**Stated goal**
Reproduce the material word for word from its first line through the line containing "Click the keyboard", and include nothing past that line.
--------------------------------
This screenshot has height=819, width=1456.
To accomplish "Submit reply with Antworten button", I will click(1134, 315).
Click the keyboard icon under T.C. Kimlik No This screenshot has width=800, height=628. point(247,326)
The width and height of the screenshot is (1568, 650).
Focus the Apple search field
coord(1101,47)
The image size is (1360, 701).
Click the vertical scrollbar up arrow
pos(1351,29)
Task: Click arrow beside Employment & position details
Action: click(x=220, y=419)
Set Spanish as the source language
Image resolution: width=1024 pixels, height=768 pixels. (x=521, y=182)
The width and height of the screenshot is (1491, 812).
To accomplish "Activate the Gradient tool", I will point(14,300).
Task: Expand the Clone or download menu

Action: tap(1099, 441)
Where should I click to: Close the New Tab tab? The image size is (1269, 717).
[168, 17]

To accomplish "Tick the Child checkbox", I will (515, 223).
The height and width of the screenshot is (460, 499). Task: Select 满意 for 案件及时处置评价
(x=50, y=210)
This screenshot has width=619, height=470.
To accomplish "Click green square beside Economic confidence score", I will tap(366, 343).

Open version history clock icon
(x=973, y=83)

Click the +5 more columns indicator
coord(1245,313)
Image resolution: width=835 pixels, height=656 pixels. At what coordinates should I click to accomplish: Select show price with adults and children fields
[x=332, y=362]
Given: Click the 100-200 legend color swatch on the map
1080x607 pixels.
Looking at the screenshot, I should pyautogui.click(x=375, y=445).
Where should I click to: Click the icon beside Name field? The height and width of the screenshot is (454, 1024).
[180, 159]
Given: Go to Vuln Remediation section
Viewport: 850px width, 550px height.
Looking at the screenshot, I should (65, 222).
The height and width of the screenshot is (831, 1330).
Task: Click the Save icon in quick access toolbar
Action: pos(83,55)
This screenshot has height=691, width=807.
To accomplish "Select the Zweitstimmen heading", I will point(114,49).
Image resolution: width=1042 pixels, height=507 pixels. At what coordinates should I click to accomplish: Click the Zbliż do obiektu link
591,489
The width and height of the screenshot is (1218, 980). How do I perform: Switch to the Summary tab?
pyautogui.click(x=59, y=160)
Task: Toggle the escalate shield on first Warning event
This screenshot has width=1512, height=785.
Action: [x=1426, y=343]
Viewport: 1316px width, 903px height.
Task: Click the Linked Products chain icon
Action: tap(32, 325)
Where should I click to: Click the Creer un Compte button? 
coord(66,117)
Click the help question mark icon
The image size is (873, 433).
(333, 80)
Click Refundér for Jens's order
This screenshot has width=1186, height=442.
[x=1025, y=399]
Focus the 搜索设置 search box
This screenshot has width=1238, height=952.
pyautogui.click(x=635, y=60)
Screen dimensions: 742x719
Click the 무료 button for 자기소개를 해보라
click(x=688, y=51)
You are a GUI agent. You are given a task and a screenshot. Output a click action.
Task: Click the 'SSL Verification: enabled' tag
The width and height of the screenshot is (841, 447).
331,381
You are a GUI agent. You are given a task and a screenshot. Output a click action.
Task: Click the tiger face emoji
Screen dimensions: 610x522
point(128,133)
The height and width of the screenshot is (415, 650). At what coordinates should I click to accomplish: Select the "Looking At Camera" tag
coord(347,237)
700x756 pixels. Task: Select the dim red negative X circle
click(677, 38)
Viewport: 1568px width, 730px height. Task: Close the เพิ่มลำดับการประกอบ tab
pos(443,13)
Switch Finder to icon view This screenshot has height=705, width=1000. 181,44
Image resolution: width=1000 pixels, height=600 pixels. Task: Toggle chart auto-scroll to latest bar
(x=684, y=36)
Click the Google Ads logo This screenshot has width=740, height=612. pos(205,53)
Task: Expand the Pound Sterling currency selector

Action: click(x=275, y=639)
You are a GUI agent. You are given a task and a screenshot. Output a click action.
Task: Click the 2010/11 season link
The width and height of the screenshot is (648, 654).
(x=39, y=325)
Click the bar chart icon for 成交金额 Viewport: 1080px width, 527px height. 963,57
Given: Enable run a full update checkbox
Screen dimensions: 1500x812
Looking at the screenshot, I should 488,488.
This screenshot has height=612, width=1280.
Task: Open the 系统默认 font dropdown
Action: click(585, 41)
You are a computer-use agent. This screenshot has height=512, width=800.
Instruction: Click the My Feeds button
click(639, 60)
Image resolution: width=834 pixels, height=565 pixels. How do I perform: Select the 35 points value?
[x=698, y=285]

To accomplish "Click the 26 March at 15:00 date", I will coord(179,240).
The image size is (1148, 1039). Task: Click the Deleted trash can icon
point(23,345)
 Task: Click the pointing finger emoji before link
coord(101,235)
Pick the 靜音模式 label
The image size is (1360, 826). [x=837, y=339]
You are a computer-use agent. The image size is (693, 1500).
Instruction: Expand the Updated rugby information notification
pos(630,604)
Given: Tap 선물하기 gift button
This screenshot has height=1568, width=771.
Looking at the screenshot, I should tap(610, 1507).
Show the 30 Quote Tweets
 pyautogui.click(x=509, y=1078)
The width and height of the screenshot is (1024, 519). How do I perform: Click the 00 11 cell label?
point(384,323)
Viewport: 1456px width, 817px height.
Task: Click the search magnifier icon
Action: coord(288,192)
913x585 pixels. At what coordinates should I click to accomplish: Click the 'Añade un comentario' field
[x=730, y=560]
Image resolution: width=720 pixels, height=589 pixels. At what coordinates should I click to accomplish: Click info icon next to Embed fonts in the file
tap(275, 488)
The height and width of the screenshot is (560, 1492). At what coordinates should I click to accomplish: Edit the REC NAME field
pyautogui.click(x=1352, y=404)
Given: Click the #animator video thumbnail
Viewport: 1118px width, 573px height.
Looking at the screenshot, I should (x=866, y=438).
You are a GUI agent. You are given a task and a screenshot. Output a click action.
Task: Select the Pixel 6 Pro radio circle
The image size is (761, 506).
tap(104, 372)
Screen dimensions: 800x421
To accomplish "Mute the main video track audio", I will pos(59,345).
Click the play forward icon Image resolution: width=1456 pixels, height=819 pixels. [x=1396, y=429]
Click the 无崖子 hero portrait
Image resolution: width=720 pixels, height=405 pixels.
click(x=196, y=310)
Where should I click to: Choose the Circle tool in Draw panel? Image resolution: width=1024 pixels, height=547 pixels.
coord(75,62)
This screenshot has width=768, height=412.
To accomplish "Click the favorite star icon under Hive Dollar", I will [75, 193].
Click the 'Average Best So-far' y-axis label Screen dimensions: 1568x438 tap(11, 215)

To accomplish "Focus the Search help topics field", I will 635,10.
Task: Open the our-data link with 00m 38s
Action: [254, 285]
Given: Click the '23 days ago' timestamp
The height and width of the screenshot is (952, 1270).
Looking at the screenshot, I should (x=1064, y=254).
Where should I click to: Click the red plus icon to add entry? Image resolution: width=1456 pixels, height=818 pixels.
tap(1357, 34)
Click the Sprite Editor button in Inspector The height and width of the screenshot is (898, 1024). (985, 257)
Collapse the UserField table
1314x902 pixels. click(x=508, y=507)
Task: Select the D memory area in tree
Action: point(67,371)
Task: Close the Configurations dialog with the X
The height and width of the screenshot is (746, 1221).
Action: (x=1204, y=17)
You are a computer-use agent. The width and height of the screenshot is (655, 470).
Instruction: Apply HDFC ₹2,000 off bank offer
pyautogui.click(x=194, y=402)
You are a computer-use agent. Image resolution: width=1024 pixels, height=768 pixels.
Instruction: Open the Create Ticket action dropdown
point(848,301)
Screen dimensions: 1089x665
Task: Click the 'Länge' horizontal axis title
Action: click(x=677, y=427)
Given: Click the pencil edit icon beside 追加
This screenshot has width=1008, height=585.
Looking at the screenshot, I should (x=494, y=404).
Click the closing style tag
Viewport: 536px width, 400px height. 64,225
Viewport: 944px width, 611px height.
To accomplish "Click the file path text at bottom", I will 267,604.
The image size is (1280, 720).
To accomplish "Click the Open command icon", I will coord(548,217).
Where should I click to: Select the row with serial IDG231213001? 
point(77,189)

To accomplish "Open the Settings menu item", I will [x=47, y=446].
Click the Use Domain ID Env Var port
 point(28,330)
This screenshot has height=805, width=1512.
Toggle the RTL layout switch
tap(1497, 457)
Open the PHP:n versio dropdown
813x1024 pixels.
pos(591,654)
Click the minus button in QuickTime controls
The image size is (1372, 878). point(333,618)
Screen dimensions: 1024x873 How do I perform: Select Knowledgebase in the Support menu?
--------------------------------
**Reply**
This screenshot has height=819, width=1456.
To accomplish "Submit reply with Antworten button", I will click(1134, 315).
Click the keyboard icon under T.C. Kimlik No This screenshot has width=800, height=628. point(247,326)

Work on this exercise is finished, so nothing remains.